= MATERIAL SUPPLIED =
************

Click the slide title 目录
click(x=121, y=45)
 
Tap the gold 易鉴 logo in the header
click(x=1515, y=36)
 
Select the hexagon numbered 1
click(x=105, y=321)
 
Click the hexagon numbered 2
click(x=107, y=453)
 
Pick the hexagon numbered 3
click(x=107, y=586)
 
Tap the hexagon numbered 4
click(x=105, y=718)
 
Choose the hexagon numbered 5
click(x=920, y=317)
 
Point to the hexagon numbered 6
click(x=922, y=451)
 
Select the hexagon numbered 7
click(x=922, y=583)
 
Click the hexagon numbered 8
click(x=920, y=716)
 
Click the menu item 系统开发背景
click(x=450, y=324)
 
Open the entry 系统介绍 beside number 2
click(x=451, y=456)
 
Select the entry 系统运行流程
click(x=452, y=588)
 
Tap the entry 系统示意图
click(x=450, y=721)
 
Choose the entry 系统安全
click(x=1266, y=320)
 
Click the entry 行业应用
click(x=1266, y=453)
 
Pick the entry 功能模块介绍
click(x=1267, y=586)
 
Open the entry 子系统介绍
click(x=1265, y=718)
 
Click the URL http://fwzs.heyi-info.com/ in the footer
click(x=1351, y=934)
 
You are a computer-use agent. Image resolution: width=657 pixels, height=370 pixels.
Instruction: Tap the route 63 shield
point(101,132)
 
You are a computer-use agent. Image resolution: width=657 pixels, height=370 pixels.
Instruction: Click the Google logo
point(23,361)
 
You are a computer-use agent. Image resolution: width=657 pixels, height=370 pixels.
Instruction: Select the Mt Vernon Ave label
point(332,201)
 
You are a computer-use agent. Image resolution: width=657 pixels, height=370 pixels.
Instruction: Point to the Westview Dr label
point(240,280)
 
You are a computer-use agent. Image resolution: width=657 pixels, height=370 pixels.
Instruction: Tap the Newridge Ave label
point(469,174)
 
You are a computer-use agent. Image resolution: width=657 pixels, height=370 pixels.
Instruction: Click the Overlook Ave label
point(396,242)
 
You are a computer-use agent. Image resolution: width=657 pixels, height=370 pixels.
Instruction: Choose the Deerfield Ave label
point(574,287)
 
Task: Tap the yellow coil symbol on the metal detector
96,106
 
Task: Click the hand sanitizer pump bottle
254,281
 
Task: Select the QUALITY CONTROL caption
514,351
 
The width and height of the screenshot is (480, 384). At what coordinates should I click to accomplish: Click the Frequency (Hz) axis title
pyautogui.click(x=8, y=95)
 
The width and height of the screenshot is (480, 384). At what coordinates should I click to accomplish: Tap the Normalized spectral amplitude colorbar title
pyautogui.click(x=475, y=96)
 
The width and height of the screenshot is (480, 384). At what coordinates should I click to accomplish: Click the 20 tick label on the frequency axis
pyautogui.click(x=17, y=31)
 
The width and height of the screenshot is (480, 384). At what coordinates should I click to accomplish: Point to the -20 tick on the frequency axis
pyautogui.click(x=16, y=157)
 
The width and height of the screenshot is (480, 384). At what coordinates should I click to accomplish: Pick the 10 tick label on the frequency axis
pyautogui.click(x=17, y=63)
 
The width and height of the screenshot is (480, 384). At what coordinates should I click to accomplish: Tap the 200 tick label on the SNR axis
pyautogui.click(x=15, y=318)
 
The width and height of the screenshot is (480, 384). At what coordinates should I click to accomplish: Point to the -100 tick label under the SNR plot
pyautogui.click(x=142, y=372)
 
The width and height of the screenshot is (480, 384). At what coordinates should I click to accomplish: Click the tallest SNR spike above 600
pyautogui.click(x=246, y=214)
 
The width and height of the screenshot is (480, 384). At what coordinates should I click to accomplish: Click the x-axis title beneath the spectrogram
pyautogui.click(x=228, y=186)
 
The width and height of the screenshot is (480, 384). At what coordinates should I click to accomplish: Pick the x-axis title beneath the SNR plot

************

= WORK TO BE COMPLETED =
Reproduce the data above word for word, from the line containing "Tap the entry 系统示意图" to the line containing "point(469,174)", with both of those lines included.

= FULL RESPONSE =
Tap the entry 系统示意图
click(x=450, y=721)
 
Choose the entry 系统安全
click(x=1266, y=320)
 
Click the entry 行业应用
click(x=1266, y=453)
 
Pick the entry 功能模块介绍
click(x=1267, y=586)
 
Open the entry 子系统介绍
click(x=1265, y=718)
 
Click the URL http://fwzs.heyi-info.com/ in the footer
click(x=1351, y=934)
 
You are a computer-use agent. Image resolution: width=657 pixels, height=370 pixels.
Instruction: Tap the route 63 shield
point(101,132)
 
You are a computer-use agent. Image resolution: width=657 pixels, height=370 pixels.
Instruction: Click the Google logo
point(23,361)
 
You are a computer-use agent. Image resolution: width=657 pixels, height=370 pixels.
Instruction: Select the Mt Vernon Ave label
point(332,201)
 
You are a computer-use agent. Image resolution: width=657 pixels, height=370 pixels.
Instruction: Point to the Westview Dr label
point(240,280)
 
You are a computer-use agent. Image resolution: width=657 pixels, height=370 pixels.
Instruction: Tap the Newridge Ave label
point(469,174)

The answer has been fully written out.